Re-discovering the difference technology can make

Ok, here’s E. He’s almost 70 years old, has his wife and close family around, but not the most extensive circle of friends, he’s been retired for 15 years because of MS, and still makes an effort to keep professionally updated. He has a computer in his home-office, but doesn’t really use it a lot. Kind of a hazzle with the wheelchair. E is one of our pilot-users in a project called Active Ageing.

In Active Ageing we’re looking at how to support active ageing through new services deployed by communication technologies to facilitate social participation and healthy eating (project-description as pdf). One of the things we’re doing is to follow a number of elderly people in four different municipalities. Our pilot-users have not used communication-technologies very extensively before entering the project. We give them iPads and we meet and interview them regularly. We will also involve them in service-design activities eventually, looking into how welfare and healthcare-services can benefit (if at all) by the use of communication-technologies.

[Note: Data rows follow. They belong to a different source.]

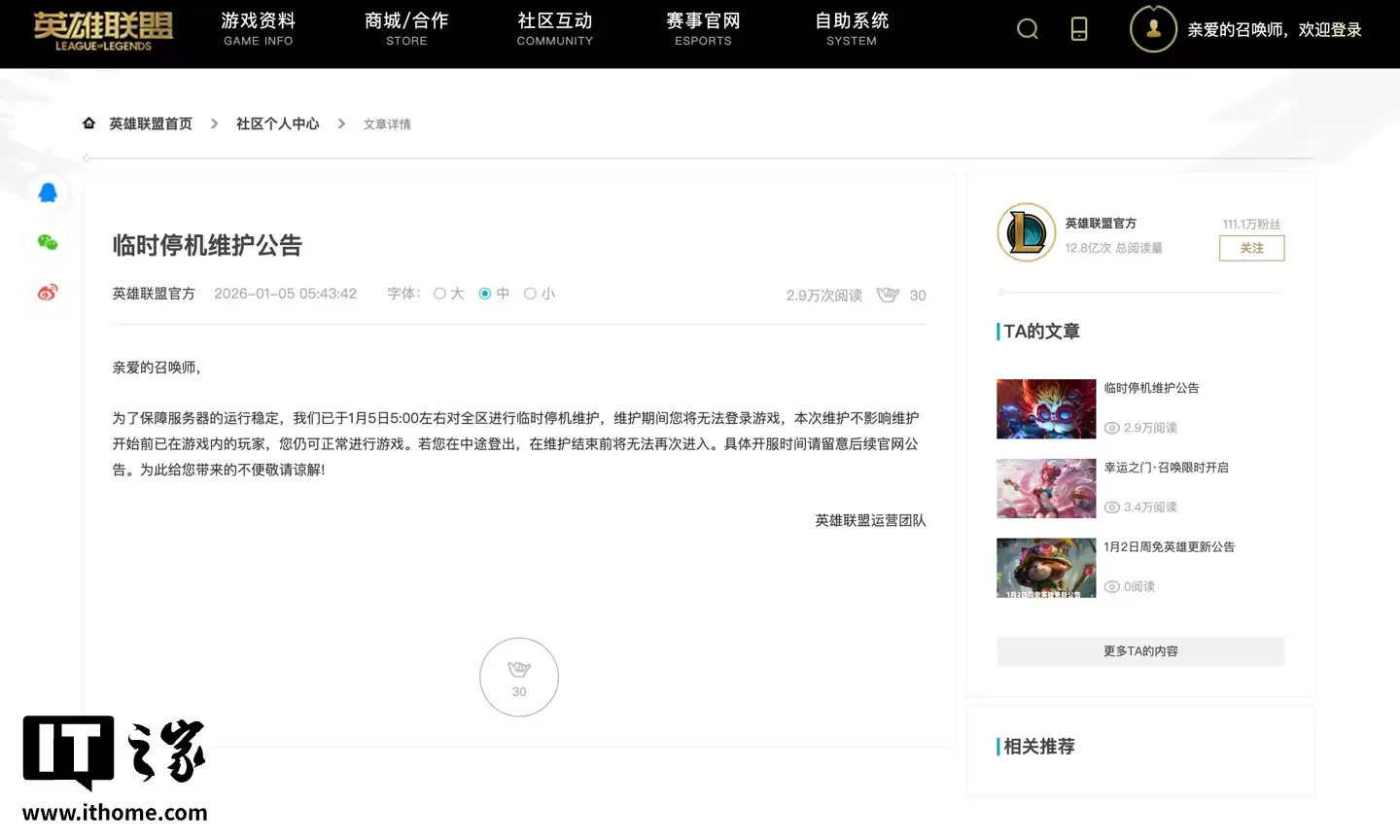Click the 更多TA的内容 button
This screenshot has width=1400, height=840.
tap(1139, 650)
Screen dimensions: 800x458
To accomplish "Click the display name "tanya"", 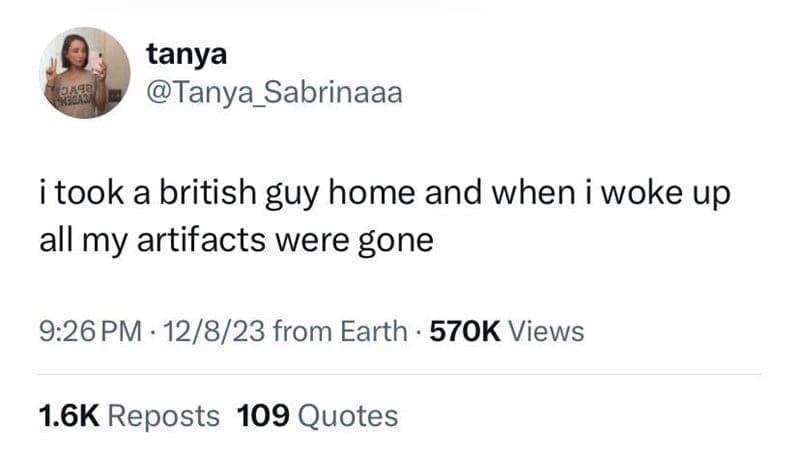I will click(x=185, y=54).
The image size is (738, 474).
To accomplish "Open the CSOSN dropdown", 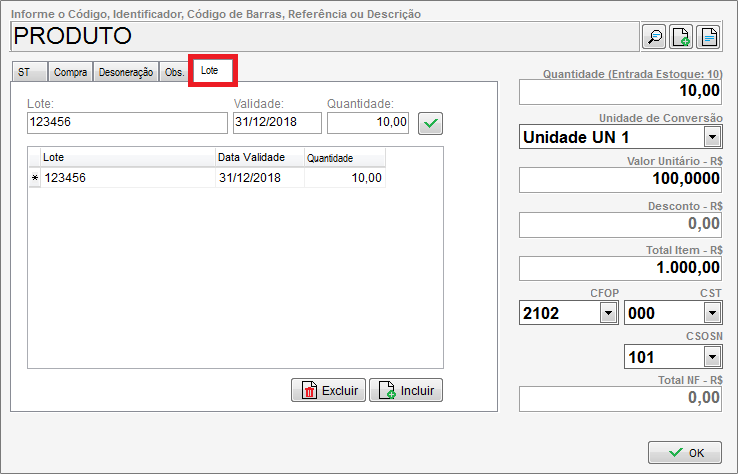I will (712, 357).
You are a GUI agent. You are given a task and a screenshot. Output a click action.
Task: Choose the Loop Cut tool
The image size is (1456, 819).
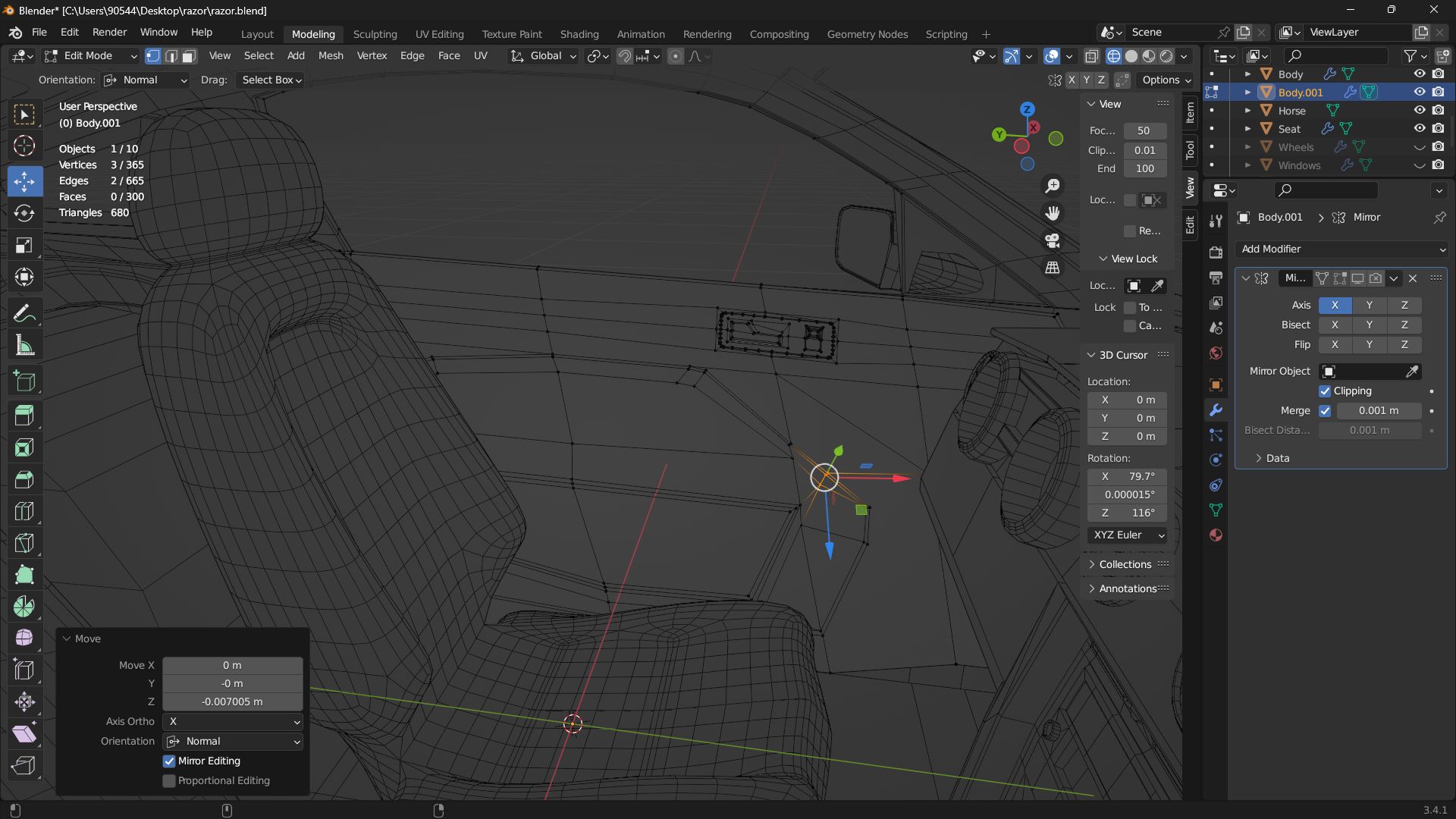24,511
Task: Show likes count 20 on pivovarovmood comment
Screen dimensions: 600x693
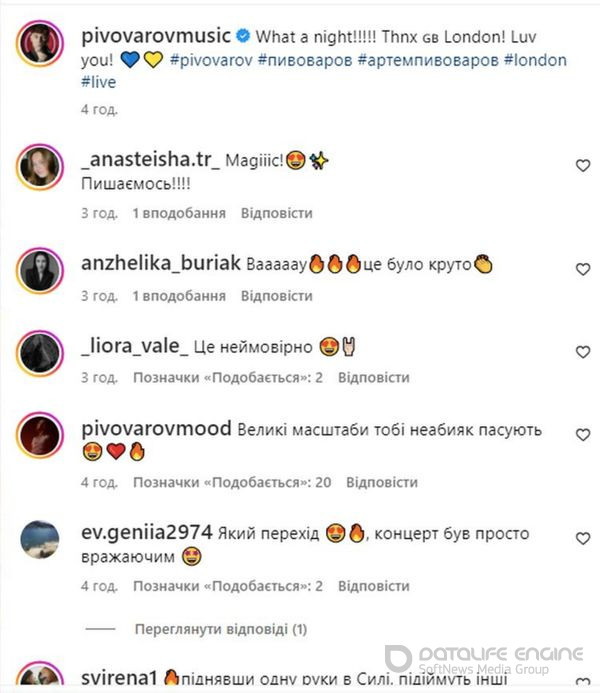Action: 232,482
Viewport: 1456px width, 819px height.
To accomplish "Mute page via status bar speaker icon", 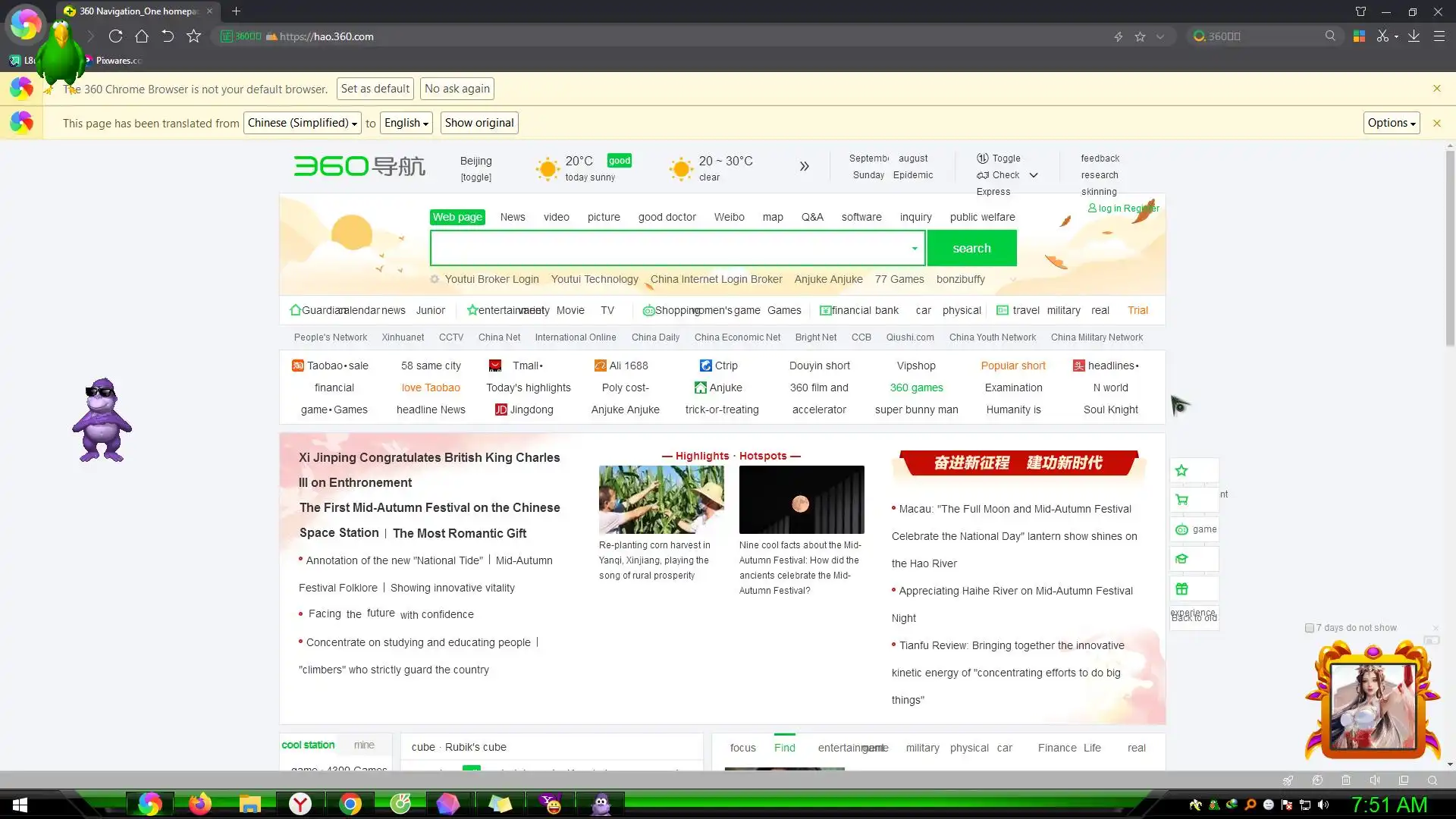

Today, I visited E for the second time. I visited him first time in August, and he has now used his iPad for  four months. Thing is, I’ve been kind of worried that we’re far too naive in this project, expecting a very mundane device to make a difference. Like yeah, right, give an elderly person an iPad and her/his life-quality will improve. But when I meet our pilot-users, I realize that these devices that most of us now take for granted, that have nearly become invisible for us, are far from mundane and boring for our pilot-users. I can still remember the allure of the iPhone and iPad when they entered the market. They so invite you to play with them. Eventuallly I kind of forgot the allure; smartphones and tablets are just there, though absolutely important, and taken for granted.

The pilot-user I visited today, is one of the younger ones we’re following, being close to 70 years old. With the iPad cliches such as windows to the world, and the world at your fingertips become quite accurate. Can’t wait for the moment when the iPad becomes invisible for him, when he takes it for granted. That’s when the real fun can begin, right?